Stored data:

▼

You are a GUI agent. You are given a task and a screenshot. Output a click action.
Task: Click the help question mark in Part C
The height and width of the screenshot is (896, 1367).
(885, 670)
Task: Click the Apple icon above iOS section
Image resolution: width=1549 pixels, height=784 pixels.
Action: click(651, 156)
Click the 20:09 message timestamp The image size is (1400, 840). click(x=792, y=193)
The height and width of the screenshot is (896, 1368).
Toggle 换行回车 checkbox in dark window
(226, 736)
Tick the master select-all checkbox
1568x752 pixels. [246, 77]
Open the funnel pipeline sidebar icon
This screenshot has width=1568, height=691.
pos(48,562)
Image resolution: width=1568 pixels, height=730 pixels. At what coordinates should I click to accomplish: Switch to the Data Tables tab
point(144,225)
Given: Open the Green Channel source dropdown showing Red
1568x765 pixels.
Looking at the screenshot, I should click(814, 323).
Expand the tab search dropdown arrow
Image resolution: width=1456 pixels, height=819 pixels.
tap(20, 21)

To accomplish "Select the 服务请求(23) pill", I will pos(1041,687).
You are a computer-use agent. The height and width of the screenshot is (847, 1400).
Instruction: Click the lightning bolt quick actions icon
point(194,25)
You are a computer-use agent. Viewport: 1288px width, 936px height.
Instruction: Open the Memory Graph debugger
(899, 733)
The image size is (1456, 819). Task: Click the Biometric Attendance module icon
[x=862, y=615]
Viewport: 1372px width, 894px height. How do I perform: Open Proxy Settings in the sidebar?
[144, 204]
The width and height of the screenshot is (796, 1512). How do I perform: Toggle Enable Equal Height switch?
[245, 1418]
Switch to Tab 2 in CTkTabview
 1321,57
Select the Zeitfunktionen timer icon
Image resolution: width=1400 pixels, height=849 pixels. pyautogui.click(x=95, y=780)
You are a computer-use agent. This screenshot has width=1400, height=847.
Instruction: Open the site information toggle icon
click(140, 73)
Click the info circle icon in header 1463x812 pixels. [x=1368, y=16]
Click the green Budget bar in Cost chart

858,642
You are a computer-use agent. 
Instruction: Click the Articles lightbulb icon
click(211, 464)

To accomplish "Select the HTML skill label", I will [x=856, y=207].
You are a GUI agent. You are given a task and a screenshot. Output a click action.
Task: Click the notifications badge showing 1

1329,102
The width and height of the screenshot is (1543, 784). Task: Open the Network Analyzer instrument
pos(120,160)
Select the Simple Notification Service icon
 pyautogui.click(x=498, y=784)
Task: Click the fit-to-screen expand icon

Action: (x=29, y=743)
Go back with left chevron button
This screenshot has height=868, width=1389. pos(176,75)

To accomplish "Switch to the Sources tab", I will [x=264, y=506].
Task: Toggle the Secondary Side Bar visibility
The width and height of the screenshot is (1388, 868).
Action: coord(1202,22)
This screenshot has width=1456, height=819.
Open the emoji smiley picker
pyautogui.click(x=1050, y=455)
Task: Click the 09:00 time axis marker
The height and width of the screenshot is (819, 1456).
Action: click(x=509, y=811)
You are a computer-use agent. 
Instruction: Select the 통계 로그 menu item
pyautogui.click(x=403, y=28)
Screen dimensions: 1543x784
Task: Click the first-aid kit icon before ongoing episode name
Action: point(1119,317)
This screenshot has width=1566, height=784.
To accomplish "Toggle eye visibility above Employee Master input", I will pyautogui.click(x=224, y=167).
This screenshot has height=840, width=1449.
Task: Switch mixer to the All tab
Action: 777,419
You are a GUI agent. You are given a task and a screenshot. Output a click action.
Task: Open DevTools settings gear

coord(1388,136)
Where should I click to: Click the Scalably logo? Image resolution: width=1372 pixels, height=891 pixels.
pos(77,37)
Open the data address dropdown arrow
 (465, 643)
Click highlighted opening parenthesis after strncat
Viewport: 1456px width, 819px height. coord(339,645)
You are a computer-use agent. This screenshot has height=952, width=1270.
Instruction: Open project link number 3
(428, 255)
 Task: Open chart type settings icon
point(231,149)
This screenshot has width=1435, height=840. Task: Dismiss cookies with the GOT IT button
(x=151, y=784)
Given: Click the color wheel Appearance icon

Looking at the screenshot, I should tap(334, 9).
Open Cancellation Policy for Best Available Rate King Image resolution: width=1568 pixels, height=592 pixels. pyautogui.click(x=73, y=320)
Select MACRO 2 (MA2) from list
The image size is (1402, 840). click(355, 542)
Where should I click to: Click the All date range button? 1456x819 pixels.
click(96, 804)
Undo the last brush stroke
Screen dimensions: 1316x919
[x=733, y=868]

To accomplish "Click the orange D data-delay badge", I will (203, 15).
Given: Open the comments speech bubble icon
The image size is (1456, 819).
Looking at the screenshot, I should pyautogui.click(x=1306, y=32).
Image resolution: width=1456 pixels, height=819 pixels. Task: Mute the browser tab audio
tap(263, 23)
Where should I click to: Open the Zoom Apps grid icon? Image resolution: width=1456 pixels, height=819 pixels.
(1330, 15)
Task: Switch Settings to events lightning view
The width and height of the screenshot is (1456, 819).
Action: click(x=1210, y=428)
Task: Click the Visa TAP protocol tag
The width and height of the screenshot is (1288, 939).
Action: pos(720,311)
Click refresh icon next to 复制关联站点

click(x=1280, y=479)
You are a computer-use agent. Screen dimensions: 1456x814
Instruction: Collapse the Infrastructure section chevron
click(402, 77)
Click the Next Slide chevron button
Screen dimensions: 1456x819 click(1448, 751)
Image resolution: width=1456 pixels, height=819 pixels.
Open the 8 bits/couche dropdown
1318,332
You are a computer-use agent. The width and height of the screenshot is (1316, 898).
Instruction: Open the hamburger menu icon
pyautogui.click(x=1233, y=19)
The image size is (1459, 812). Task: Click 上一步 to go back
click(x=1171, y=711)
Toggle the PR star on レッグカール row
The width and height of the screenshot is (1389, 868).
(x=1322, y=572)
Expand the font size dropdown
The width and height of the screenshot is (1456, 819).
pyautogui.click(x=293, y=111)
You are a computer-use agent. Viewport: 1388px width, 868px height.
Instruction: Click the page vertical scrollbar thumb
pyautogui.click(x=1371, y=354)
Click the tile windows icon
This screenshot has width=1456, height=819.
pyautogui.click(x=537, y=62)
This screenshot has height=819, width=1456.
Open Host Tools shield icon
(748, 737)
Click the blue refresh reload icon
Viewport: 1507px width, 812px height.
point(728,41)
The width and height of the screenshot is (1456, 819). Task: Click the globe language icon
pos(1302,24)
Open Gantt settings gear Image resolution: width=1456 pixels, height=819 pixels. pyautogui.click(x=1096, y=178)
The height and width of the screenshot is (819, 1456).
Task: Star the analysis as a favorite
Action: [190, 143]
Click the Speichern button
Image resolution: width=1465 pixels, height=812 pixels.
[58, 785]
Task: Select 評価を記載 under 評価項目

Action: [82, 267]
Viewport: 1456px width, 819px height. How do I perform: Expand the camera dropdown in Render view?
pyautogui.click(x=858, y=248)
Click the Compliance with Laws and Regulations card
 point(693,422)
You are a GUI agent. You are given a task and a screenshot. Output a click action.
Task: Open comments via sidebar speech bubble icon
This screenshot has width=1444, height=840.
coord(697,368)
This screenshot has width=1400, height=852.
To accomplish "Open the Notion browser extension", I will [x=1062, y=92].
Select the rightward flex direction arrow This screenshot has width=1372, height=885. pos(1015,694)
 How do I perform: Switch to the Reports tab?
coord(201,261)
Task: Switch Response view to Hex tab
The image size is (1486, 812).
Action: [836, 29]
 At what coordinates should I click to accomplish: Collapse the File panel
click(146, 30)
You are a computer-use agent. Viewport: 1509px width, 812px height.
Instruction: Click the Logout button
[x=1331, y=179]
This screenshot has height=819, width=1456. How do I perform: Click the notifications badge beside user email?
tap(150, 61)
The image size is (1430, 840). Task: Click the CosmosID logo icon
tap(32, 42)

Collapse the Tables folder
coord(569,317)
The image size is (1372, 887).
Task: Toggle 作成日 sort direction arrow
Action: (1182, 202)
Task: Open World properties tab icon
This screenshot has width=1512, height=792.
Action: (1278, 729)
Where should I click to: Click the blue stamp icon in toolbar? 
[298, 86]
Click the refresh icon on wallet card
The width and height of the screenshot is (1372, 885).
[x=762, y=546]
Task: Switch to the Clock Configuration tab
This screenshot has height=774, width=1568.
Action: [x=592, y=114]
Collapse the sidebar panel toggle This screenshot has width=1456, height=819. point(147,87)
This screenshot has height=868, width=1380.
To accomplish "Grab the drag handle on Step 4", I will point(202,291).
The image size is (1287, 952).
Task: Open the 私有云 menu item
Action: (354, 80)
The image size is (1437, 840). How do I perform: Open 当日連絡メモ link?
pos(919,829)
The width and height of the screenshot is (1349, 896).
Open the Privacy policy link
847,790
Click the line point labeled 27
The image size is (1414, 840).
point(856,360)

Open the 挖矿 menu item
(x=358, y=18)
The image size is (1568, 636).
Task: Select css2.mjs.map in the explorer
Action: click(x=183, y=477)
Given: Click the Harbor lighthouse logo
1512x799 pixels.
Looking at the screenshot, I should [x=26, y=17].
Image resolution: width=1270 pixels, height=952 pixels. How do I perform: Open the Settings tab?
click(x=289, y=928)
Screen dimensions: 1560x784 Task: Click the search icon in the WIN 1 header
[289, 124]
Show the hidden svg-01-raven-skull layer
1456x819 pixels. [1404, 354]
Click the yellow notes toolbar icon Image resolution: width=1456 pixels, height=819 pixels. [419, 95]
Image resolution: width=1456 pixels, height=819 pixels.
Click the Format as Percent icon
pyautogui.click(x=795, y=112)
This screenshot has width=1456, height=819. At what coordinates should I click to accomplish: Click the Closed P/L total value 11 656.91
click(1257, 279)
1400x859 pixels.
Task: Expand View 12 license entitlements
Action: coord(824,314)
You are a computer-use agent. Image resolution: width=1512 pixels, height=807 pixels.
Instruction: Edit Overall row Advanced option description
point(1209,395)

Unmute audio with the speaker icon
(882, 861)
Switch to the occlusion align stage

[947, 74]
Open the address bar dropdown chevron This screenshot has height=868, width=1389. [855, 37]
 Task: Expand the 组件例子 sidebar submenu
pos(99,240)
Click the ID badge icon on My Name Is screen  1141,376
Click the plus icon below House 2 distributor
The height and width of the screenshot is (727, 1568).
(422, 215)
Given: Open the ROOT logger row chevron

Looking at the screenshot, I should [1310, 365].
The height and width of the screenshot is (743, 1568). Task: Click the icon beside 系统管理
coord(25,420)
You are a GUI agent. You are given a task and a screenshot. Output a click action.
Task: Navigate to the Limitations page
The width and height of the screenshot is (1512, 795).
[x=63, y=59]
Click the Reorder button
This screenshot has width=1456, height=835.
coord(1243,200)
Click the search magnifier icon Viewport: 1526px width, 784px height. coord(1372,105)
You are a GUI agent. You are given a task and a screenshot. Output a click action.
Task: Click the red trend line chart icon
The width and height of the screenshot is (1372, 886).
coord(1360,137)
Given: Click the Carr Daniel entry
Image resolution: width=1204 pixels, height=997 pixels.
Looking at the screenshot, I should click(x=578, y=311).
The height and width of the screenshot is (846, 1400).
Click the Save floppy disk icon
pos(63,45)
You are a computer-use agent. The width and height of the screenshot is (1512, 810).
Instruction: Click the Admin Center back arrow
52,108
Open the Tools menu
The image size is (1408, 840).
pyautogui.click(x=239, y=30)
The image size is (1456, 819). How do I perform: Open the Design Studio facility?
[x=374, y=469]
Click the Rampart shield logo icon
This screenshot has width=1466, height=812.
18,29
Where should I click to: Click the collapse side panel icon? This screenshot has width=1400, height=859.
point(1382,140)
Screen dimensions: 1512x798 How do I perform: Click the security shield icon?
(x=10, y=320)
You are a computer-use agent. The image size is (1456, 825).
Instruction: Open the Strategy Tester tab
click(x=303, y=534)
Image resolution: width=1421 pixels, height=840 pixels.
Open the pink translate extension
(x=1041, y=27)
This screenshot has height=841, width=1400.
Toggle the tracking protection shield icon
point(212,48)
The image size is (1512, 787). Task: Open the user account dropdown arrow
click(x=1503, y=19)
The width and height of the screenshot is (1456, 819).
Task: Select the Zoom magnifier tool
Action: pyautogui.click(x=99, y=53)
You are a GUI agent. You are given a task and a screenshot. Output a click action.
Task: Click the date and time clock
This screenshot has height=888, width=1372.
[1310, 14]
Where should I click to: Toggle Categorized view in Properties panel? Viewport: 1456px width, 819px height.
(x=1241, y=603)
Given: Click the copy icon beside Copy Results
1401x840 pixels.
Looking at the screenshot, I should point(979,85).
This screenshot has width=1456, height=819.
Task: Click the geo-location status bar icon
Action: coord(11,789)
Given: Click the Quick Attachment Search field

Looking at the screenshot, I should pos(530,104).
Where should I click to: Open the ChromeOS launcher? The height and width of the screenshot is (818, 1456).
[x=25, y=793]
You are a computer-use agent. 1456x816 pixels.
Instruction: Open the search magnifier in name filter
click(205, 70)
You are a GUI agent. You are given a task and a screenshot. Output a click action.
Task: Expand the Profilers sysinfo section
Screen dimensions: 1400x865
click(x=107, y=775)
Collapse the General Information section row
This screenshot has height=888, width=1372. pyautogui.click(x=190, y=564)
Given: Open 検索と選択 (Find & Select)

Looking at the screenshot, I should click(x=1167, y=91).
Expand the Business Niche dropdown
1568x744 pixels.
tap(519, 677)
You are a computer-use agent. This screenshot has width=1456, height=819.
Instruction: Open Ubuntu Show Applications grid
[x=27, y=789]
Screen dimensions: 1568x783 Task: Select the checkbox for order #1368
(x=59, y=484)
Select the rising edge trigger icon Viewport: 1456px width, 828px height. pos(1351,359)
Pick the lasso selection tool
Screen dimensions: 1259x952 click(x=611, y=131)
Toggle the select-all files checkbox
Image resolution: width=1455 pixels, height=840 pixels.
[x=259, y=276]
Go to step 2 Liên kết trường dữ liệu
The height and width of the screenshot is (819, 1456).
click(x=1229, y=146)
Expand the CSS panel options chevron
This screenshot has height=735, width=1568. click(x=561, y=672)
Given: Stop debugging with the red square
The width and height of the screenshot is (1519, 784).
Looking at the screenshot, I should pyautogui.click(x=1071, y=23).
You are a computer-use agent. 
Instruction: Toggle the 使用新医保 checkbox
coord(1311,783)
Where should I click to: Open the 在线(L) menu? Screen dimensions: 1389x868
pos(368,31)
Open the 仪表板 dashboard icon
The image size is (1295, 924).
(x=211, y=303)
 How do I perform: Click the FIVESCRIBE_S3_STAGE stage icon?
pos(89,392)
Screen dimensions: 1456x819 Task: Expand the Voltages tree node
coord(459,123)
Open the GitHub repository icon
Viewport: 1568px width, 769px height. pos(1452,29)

▲

- [Task to carry out] Tell me how many lines of the records include the word "speech", replying with the number alone.

- [Exercise output] 2